[PROVIDED RECORDS]
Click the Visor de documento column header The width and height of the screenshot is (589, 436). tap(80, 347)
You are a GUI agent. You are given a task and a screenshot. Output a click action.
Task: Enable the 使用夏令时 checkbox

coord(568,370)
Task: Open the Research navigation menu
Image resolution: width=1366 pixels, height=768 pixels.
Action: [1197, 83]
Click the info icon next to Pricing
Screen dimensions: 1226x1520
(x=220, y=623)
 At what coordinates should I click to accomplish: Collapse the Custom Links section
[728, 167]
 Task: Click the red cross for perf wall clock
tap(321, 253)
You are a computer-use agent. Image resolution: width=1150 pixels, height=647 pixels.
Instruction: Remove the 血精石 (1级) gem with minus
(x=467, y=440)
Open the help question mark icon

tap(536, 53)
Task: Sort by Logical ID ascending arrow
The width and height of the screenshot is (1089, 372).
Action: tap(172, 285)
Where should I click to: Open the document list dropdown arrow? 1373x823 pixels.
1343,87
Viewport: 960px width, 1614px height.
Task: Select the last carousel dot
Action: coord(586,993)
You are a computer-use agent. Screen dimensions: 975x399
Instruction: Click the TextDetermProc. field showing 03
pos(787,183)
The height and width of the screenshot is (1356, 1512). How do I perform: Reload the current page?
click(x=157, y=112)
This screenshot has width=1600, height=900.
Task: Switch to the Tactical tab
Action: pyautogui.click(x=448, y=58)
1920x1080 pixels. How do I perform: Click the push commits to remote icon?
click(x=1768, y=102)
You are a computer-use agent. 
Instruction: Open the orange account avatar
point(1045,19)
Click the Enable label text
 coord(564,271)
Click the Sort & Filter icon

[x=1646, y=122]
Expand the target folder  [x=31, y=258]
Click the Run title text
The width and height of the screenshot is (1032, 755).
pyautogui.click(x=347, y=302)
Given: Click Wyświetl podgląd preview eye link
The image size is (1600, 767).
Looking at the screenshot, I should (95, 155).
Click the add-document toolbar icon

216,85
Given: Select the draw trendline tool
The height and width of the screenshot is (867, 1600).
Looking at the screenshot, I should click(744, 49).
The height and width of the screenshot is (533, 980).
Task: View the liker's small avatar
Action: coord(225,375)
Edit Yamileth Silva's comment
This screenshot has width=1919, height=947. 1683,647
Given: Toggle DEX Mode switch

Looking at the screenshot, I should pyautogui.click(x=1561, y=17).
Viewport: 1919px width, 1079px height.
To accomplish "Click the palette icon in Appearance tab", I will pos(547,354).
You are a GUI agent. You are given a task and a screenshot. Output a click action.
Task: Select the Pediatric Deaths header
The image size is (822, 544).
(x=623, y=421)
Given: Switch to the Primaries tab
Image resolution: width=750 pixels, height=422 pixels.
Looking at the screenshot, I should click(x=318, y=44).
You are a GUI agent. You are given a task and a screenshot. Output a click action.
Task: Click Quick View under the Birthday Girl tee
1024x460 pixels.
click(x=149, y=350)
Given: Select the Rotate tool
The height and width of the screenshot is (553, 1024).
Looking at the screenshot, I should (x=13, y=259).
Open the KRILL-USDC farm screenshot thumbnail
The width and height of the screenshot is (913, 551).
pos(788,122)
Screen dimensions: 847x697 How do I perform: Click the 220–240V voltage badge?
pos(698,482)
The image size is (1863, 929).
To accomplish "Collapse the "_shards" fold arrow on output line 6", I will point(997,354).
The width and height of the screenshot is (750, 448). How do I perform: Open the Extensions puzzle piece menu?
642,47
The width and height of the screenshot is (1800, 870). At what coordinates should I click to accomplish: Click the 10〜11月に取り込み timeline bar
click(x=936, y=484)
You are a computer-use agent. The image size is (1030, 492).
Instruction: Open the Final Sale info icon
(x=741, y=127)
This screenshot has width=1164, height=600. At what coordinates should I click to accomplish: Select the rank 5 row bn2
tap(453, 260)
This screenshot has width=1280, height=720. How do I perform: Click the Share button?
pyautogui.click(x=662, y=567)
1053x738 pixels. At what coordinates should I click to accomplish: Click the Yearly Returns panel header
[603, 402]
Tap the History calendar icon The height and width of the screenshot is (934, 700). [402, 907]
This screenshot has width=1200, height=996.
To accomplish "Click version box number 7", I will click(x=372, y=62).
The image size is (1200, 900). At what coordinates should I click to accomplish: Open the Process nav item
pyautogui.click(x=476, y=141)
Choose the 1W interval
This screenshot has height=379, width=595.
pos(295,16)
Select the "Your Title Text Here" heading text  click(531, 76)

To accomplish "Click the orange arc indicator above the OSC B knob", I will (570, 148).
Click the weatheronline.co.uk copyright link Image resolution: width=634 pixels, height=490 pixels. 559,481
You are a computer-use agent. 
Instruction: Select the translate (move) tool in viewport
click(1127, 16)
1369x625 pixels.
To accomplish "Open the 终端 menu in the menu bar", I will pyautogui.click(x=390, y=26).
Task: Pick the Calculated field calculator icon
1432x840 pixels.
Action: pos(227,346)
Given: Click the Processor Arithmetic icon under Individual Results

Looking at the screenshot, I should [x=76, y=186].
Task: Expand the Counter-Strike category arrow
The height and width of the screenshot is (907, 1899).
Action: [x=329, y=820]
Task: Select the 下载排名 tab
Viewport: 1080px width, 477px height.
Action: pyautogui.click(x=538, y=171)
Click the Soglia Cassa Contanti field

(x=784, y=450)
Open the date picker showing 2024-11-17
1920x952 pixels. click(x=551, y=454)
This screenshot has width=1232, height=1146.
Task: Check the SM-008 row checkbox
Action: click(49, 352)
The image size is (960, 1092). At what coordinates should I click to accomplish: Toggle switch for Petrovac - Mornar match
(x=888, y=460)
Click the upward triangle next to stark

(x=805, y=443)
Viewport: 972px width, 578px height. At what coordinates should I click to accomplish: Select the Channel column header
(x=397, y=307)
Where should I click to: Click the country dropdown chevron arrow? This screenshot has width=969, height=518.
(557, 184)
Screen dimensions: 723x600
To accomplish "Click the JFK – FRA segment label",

[TRY IT]
Only a number is wanted here: the count of lines above that hold the word "will".

[ANSWER BELOW]
5